The Air Force is studying “what actually makes somebody have a capacity — not necessarily the ability right now, but a capacity — to learn cyberspace operations,” Robinson said.

“So there have been some studies recently that are showing that, hey … that person is over in maintenance, that person has been turning wrenches on a jet for the past 15 years. They actually have the capacity and the innate ability to understand networks and get a better idea, and they are turning out to make some of the most prolific and fantastic operators that we have,” she said.

“We took some of our maintainers and turned them into cyber operators, and they are just crushing all of these classes. They are the most sought-after folks from Cyber Command to come and sit on these teams,” Robinson said.

Air Force Lt. Col. Jody Ogle, J6 director of communications and cyber programs for the West Virginia National Guard, said his state has already experienced success from the effort when the 167th Air Wing recently began converting from the C-5 Galaxy to the C-17 Globemaster.

“C-17s don’t require as many maintainers as C-5s, so there was a net loss of people,” Ogle said.

Using workforce development grant money, “we put them through civilian education, and it was met with great success,” he said, adding that roughly 50 maintainers went into cyber-related jobs.

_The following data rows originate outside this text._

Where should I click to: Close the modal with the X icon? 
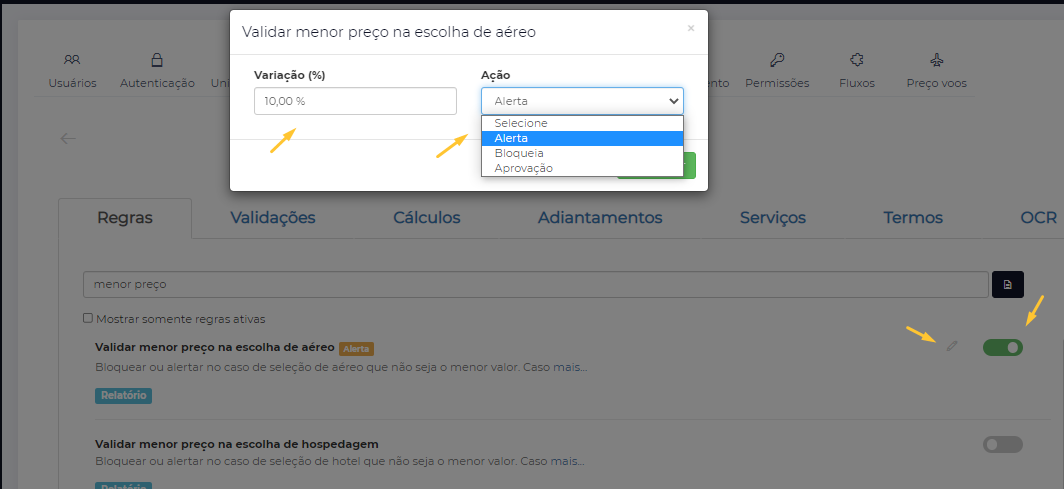click(690, 29)
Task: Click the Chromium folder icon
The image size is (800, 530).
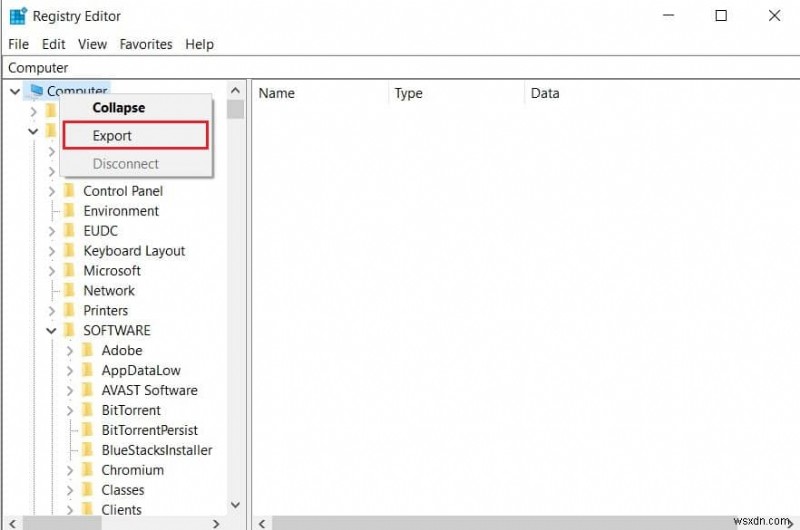Action: click(89, 470)
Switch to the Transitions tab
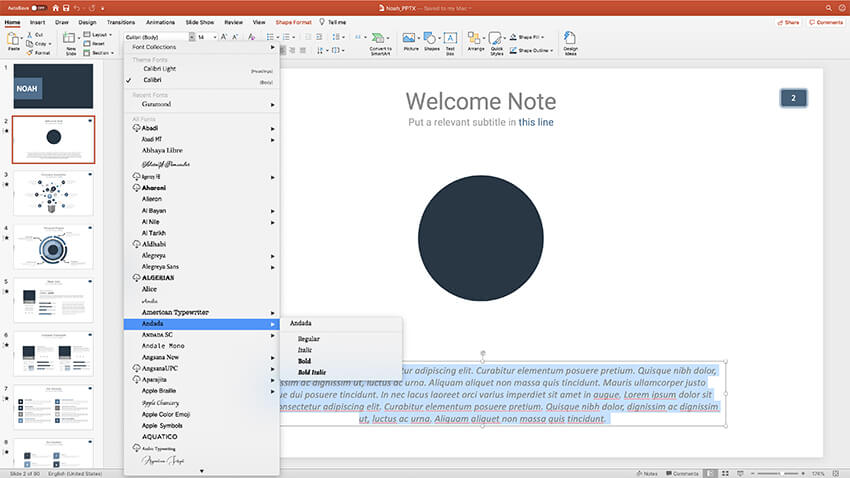Screen dimensions: 850x478 click(x=120, y=21)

“Cyber isn’t always defense,” Ogle said. “There is an [information technology] side of that too — you build the domain. …. When you think of cyber, you’ve got to think of those who maintain your IT systems as well.”

The Air National Guard currently has seven network warfare squadrons, two information operations squadrons, one information aggressor squadron and a small number of other cyber-capable units.

The Army National Guard is establishing a Cyber Brigade with five cyber battalions; 10 cyber protection teams, one in each of the Federal Emergency Management regions; five cyber support companies; and five cyber warfare companies under state authority by fiscal 2022.

The National Guard Bureau currently has 3,880 cyber warriors, and “we are building out all of our units, all of the training, so by 2022 we should be fully mission capable across all the units and the skill sets,” said Brig. Gen. Jeffrey Burkett, vice director of domestic operations for the National Guard Bureau.

“We see the future is bright for the National Guard … and we definitely embrace the best talent that’s out there to join our ranks and be part of a very cutting-edge mission that is absolutely necessary for the survival of our country,” he said.